_DOCUMENT SECTION_

-*-

# Lizardmen Hunting Pack Tactica



## coke123

Well, considering how well received my Slann Lore of Magic Tactica was, I thought I’d write up another for the Lizardmen. In the aforementioned tactica, I alluded to the two biggest arguments that occur between Lizardmen players- the first being which lore of magic to give your Slann, and the second being which of the two hunting packs to take- Salamanders vs Razordons.

Now, if you spend much time on the internet, you’ll find that the majority of Lizardmen players vastly prefer the Salamander to the Razordon- claiming that they are much better. Now, there is some truth to this, however, it’s a sort of twisted, illogical truth that I tend to disagree with. *Salamanders are no better point for point than Razordons. They are simply two different tools for two different roles.* People seem to think that Razordons are inferior to Salamanders because they attempt to use Razordons for the same role as Salamanders- which the Razordons will inevitably fail at. Ultimately, Salamanders shouldn’t be an auto-pick, but rather when choosing their list the player should really consider what role they need their pack to fulfil. We’ll start with Salamanders.
Salamanders are the more aggressive of the two hunting pack monsters. They are not terribly subtle- they run up and kill shit with fire. They make excellent horde killers, due to their flame templates, as well as being able to completely wreck heavy cavalry due to their insane armour modifier. Their ridiculous speed combined with their ability to march and shoot in 8th edition makes them potent flankers, as well as making them easy to position midfield in amongst your saurus to maximise you damage potential early on. This incredible movement also allows them to fight a very effective retreat, running up, shooting fire and then moving backwards whilst shooting as the enemy advances. People will point out that they can have a better range than Razordons, but in reality they don’t- to make the best use of their abilities they should be closer than 12” to the enemy. I have a few simple rules for using Salamanders; follow these and you should be burning your enemies all game.

-*-

_INFORMATION SHOWN_
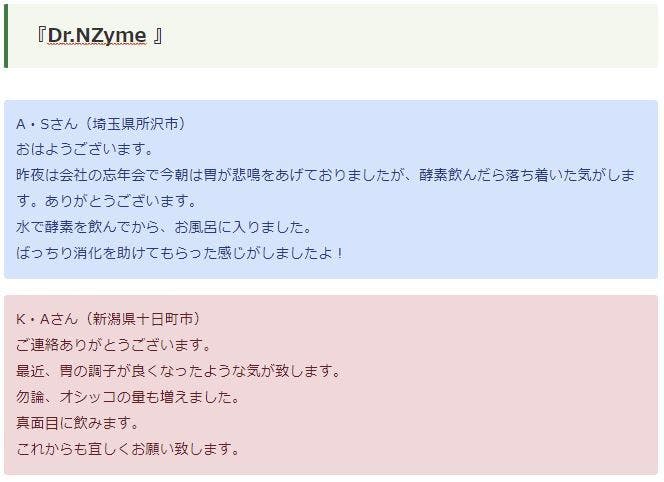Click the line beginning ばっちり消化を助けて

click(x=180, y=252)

-*-

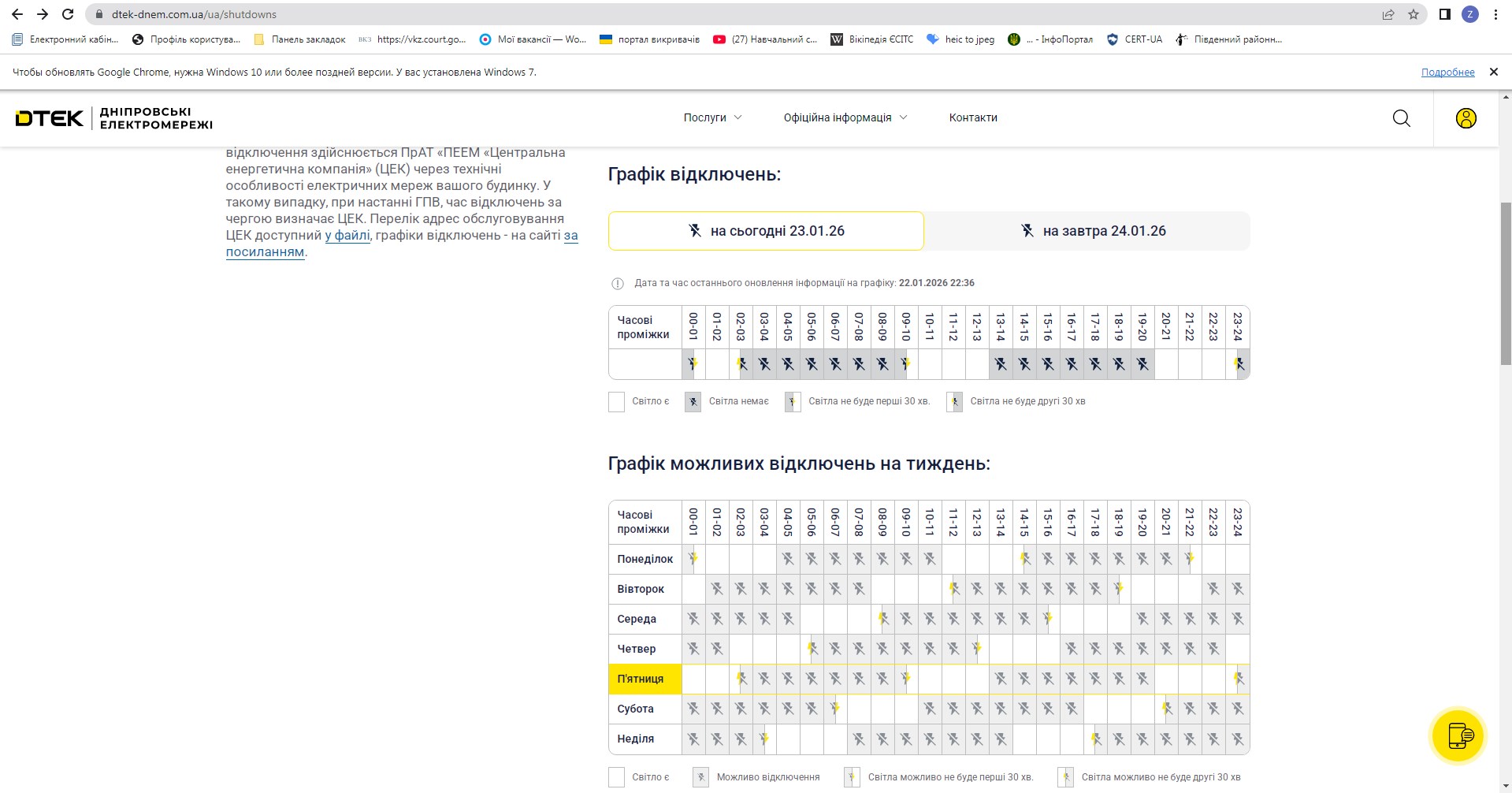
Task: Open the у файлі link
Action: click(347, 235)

-*-

_REQUESTS_
1 > Copy word for word the passage of the Lizardmen tactica starting with "Well, considering how" and going on through "Salamanders vs Razordons.".
2 > Rewrite the paragraph of the Lizardmen tactica that opens with "Now, if you spend much time on the internet" in a shorter form, keeping its main points.
Work only from the Lizardmen tactica, not from the records.

_EXERCISE RESPONSES_
1 >
Well, considering how well received my Slann Lore of Magic Tactica was, I thought I’d write up another for the Lizardmen. In the aforementioned tactica, I alluded to the two biggest arguments that occur between Lizardmen players- the first being which lore of magic to give your Slann, and the second being which of the two hunting packs to take- Salamanders vs Razordons.

2 > Most Lizardmen players online strongly prefer Salamanders to Razordons and call them much better. The writer disagrees. Point for point, Salamanders are no better; the two are different tools for different roles. Razordons only look worse because people use them in the Salamander role, where they are bound to fail. Salamanders shouldn't be an automatic pick. Players should think about what role they need their pack to fill. The discussion begins with Salamanders.